__SET PROBLEM A__. Which properties does the text on grain-free chocolate cupcakes attribute to sweet potato flour?

__EXCERPTED TEXT__.
+ + + +

I'm excited to share this recipe for grain free Chocolate Cupcakes with Strawberry Frosting that I have been working on for you. They are nut-free and dairy-free as well!
I love Valentine’s Day. I remember waking up every February 14th to hear shaped confetti strewn across the table and a special breakfast waiting from my mom. I also remember the massive See’s Candy chocolate hearts that we each got on our plates! While I can’t enjoy either of those things anymore, I can still make homemade chocolates, pink themed healthy breakfasts, and cupcakes to share with Asher and preserve those memories of celebrations.
I’ve been on a mission lately to create more nut-free recipes for you guys, after being asked by so many to do so. While delicious and easy to work with – nut and coconut flours are definitely overused on a grain-free diet and can make it difficult for those with allergies or school allowances, so I’ve started experimenting with alternative flours. There’s so many popping up these days from plantain flour to pumpkin flesh flour, and my current favorite – sweet potato flour. Sweet potato flour has a low glycemic index, is high in antioxidants, and is also anti-inflammatory. The only problem I have with it is that I haven't yet found an organic brand, so if anyone knows of one – let me know! You could make your own by dehydrating cooked sweet potato flesh then grinding it finely, but who has time for that? Keep in mind that this is not the same thing as potato starch.

+ + + +

__ENTRIES SHOWN__.
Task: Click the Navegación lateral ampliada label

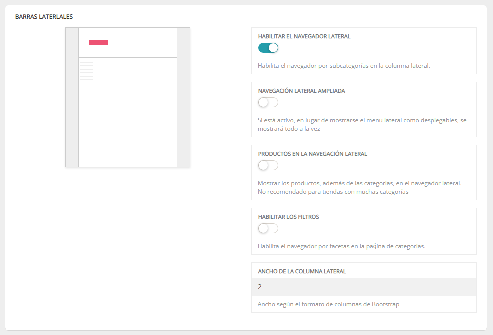Action: point(301,91)
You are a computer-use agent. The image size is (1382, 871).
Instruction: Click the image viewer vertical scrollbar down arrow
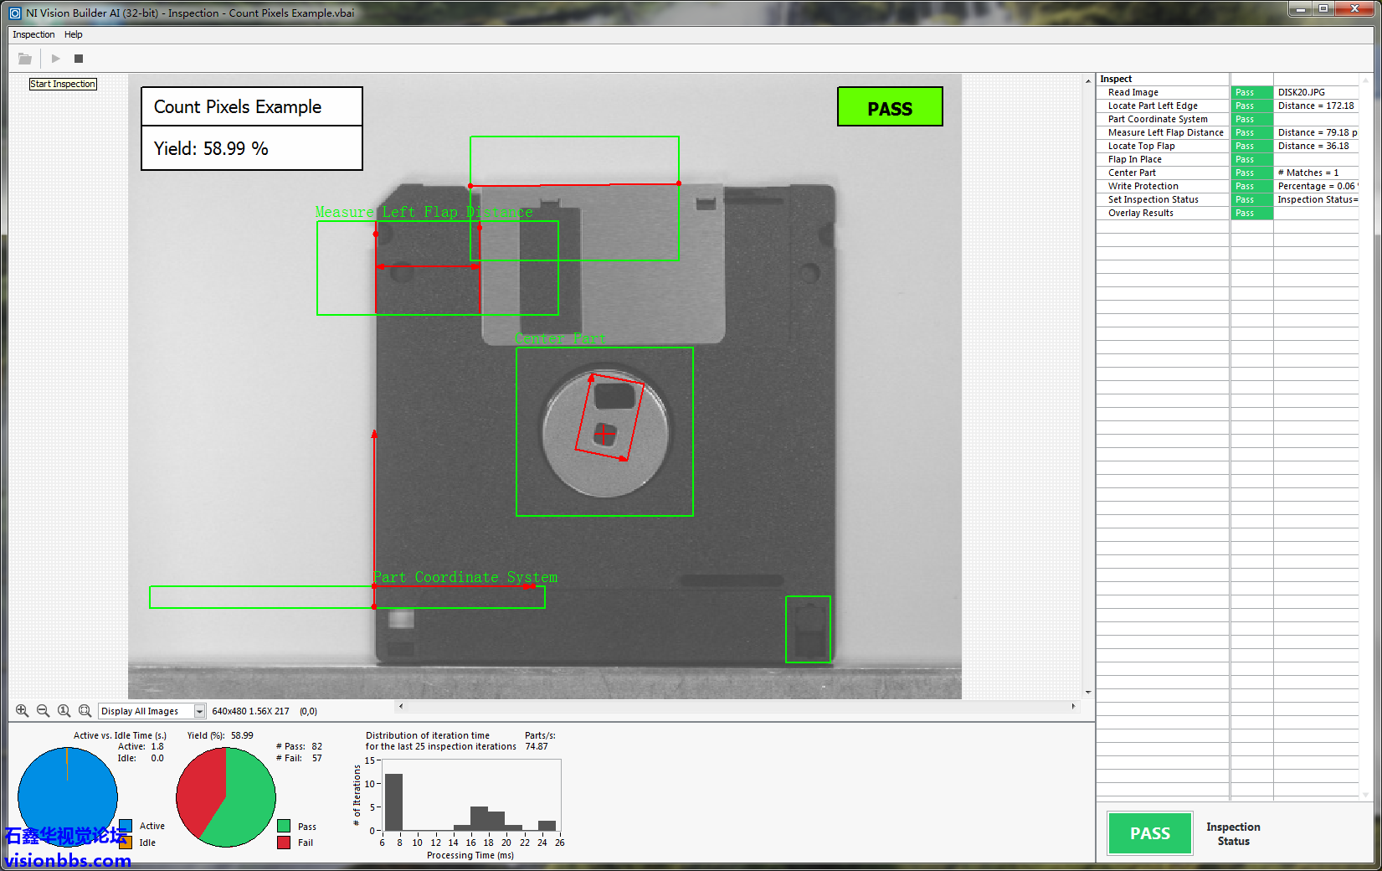point(1088,693)
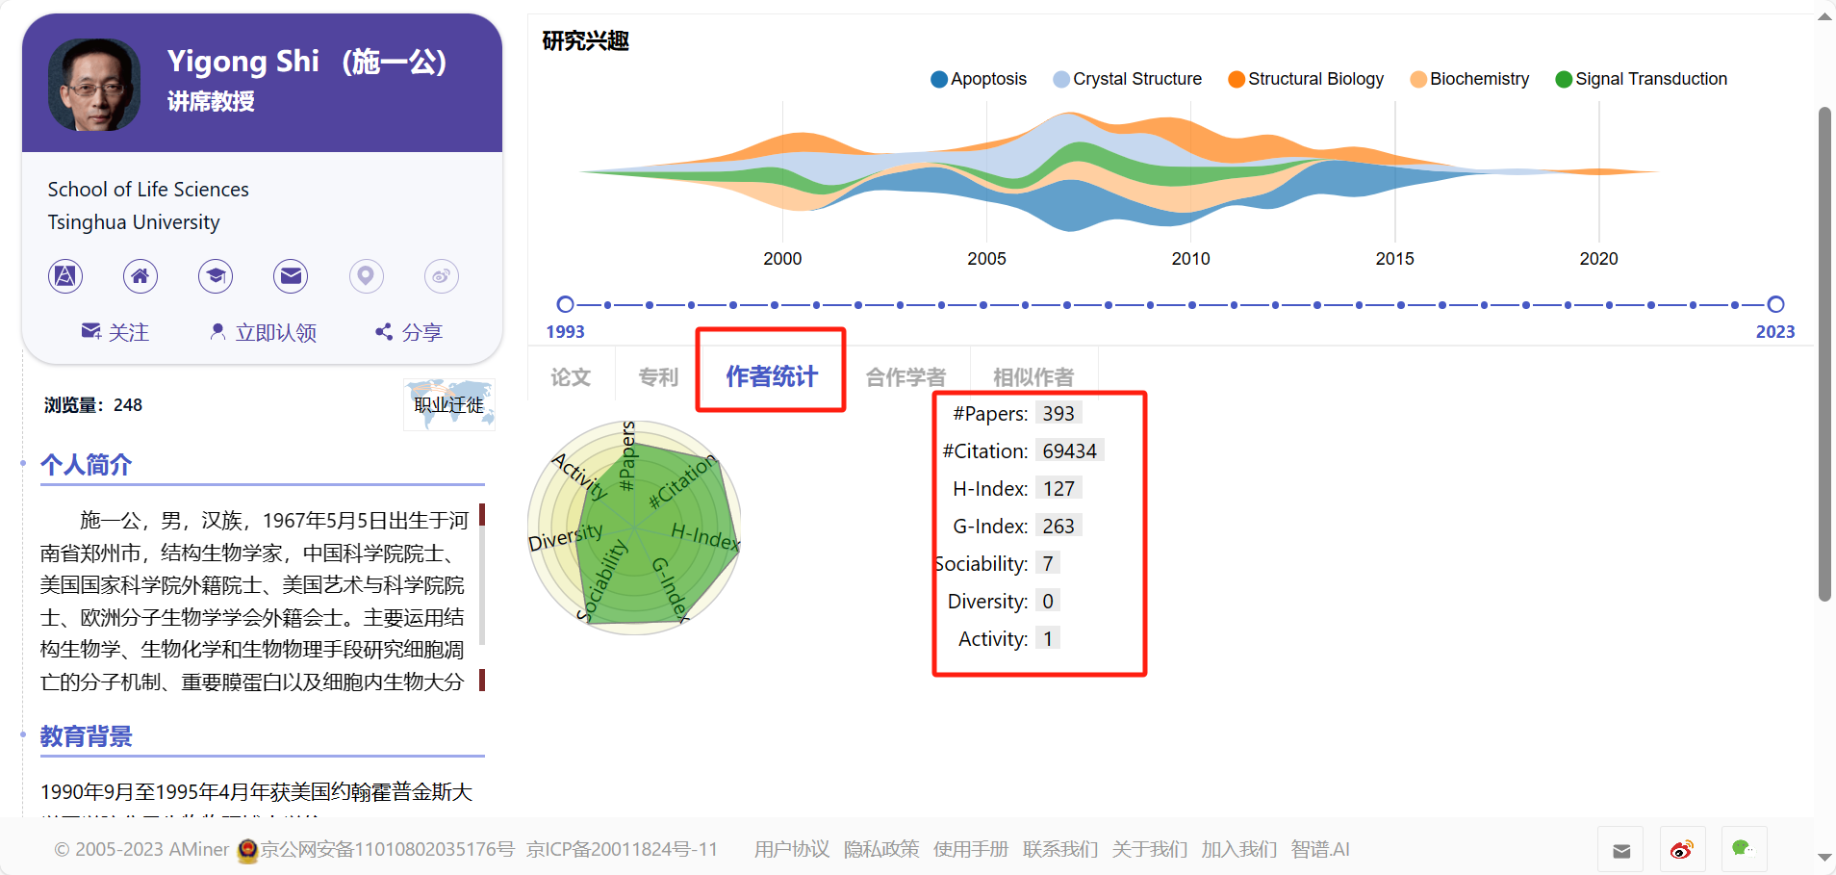Viewport: 1836px width, 875px height.
Task: Open the 合作学者 tab
Action: pos(905,377)
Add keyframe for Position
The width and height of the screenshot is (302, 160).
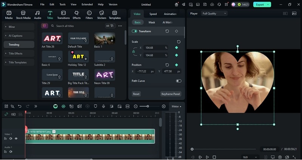(x=176, y=65)
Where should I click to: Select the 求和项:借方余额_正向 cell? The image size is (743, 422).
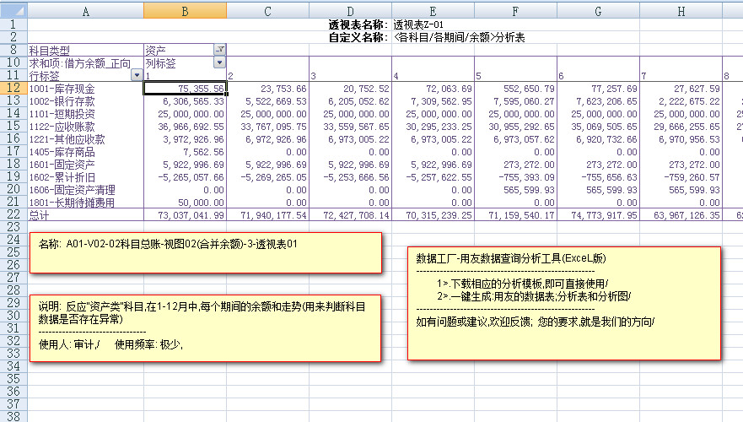[84, 62]
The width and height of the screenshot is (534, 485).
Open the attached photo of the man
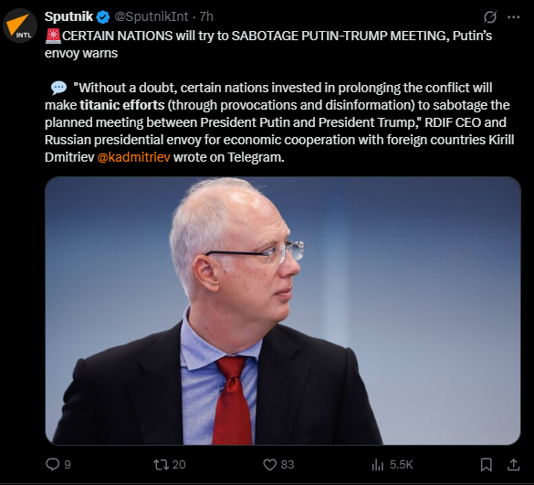click(x=283, y=311)
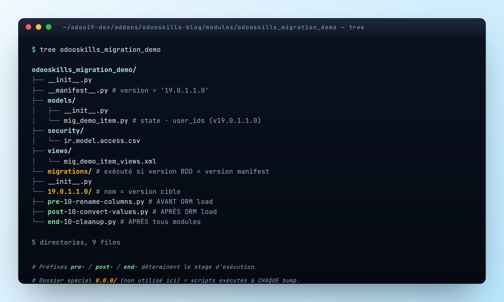Click the shell prompt dollar sign
Viewport: 504px width, 302px height.
33,49
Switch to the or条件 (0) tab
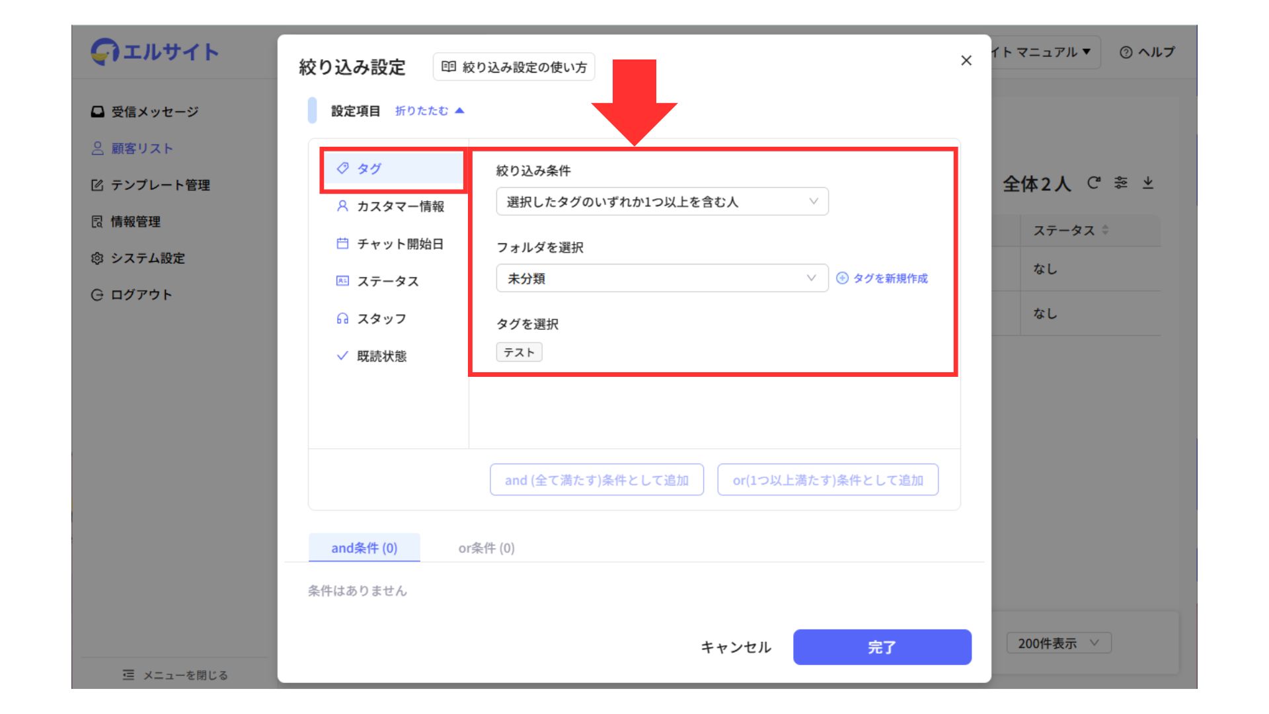1269x714 pixels. coord(486,548)
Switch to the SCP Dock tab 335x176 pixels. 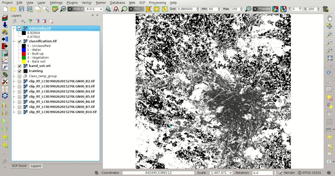pos(19,166)
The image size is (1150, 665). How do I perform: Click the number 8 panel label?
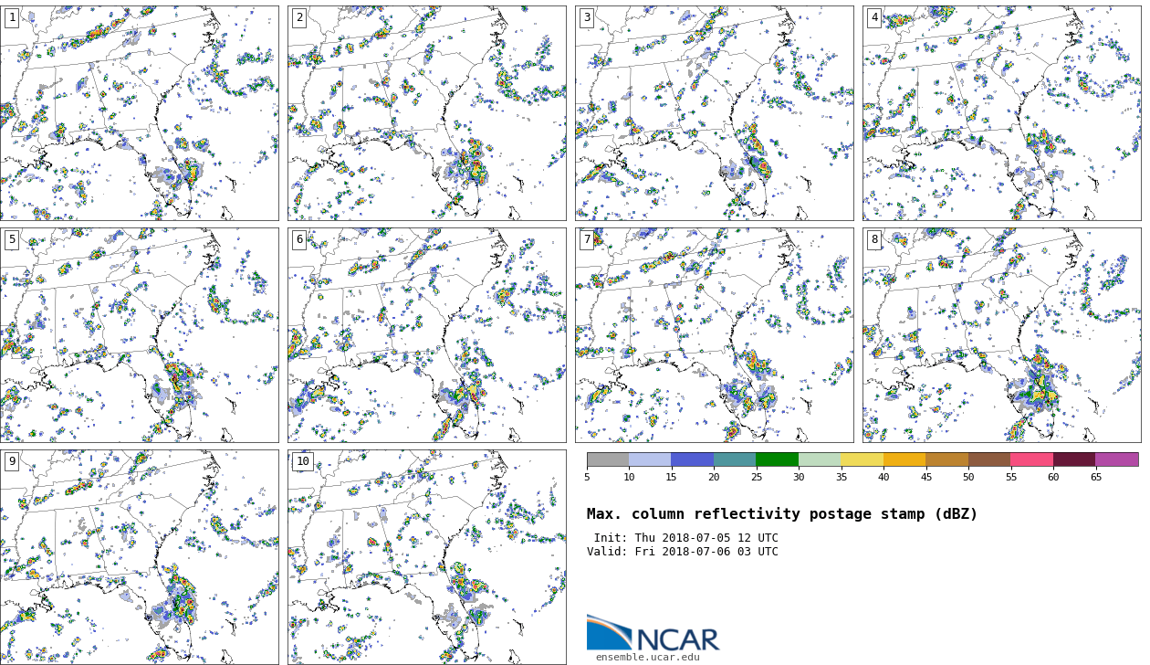[x=873, y=240]
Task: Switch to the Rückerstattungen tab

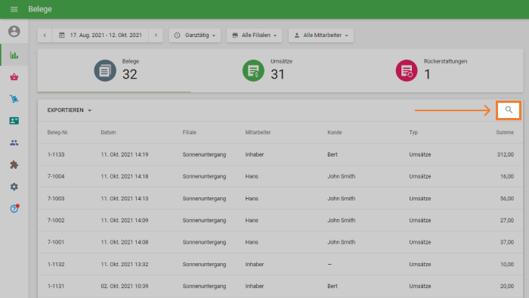Action: (432, 70)
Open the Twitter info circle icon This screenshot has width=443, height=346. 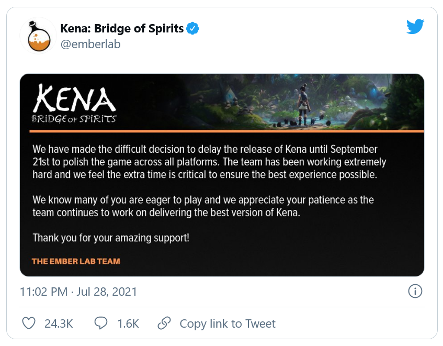coord(415,292)
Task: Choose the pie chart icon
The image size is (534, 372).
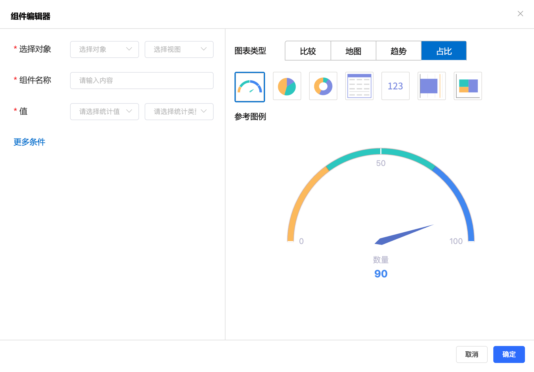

+ + + +

__SET PROBLEM B__. Can you recast the listing as a numbered list, covering only the part that opens with its first line and closes with the line containing "(x=176, y=65)", skipping blank lines and leaving out the pictures?

__CORRECT RESULT A__.
- Low glycemic index
- High in antioxidants
- Anti-inflammatory

__CORRECT RESULT B__.
1. Task: Click the Navegación lateral ampliada label
2. Action: point(301,91)
3. You are a computer-use agent. The image size is (1382, 871).
4. Instruction: Click the image viewer vertical scrollbar down arrow
5. point(1088,693)
6. Viewport: 1836px width, 875px height.
7. Task: Open the 合作学者 tab
8. Action: pos(905,377)
9. Add keyframe for Position
10. The width and height of the screenshot is (302, 160).
11. (x=176, y=65)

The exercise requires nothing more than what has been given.